The facility at Nyhamna (Source: Hydro)
Background for the audit
Section 13 of the Management Regulations relating to general requirements for analyses specifies that it must appear clearly which conditions, assumptions and limitations apply to each analysis carried out.
Furthermore, the section specifies that the analysis must be updated when changes in the conditions, assumptions and limitations, individually or in total, affect the result of the analyses, or when new knowledge exists which is of importance to the results of the analysis. The Section 13 requirements indicate that the person responsible must know, understand and properly follow up the assumptions and conditions used as a basis for the analyses made.
Professional competence and proper knowledge of systems and equipment, as well as relevant assumptions and limitations in the given design solution, are prerequisites for being able to manage and carry out operation and maintenance activities in a prudent manner.

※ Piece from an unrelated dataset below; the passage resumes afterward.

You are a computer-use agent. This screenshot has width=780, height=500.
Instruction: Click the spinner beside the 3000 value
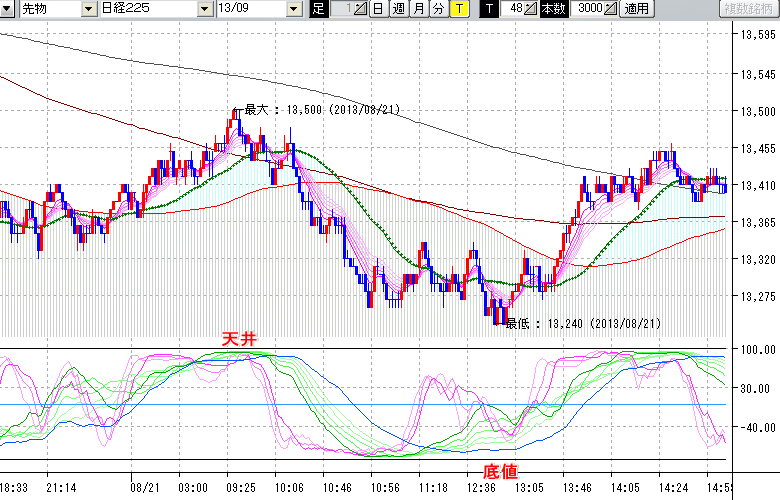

It is also important to understand the risk inherent in carrying out the activities, including potential consequences of deficient planning and/or incorrect implementation, in order to handle irregular and undesirable situations in the best possible manner.
Purpose of the audit
The main purpose of the audit was to assess how the requirements in Section 13 of the Management Regulations have been handled, and what plans have been made to handle/follow-up these requirements during the operating phase at the facility at Nyhamna.
Other purposes of the audit included assessment of the competence and competence requirements in the operations organisation at Nyhamna, as well as establishing an understanding of who carries out full-scale testing of safety-critical systems at the facility and how this is (planned) carried out.
Result of the audit
The verification was carried out as planned, with conversations and verifications at the facility.

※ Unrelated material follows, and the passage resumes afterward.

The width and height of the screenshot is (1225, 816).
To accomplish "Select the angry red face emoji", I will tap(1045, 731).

In our view, much good work has been done in the project to establish systems and tools to follow up important analyses (and their presumptions and assumptions) in the operation of the facility. The main challenge is to ensure sufficient training, knowledge and ownership of the various systems to ensure that they are used in a good and intended manner when the facility commences operation.
We identified one non-conformity related to the highlighting, dissemination and follow-up of the risk and emergency preparedness analysis (SEPA). Some areas of improvement were also identified in relation to completion and highlighting of systems and tools contributing to and/or forming the basis for safe operation of the facility, and to the safeguarding of the competence and risk understanding of the personnel prior to start-up of the facility.
We noted that a lot of work remains to be done in areas such as: Training in connection with the facility's barriers, training in administrative systems, taking over packages/systems from commissioning, etc. We see that many systems are now about to be put to use (e.g.: AT, SJA, FSR, Omnisafe, PIMS, HSE-case), and that training is needed and roles must be clarified.
In our view, there will be challenges re lated to ensuring that sufficient time is set aside for these and other tasks related to the take-over and preparation for start-up of the facility. We assume that Hydro's terms for safe start-up of the facility include assessments related to the status of the issues mentioned above.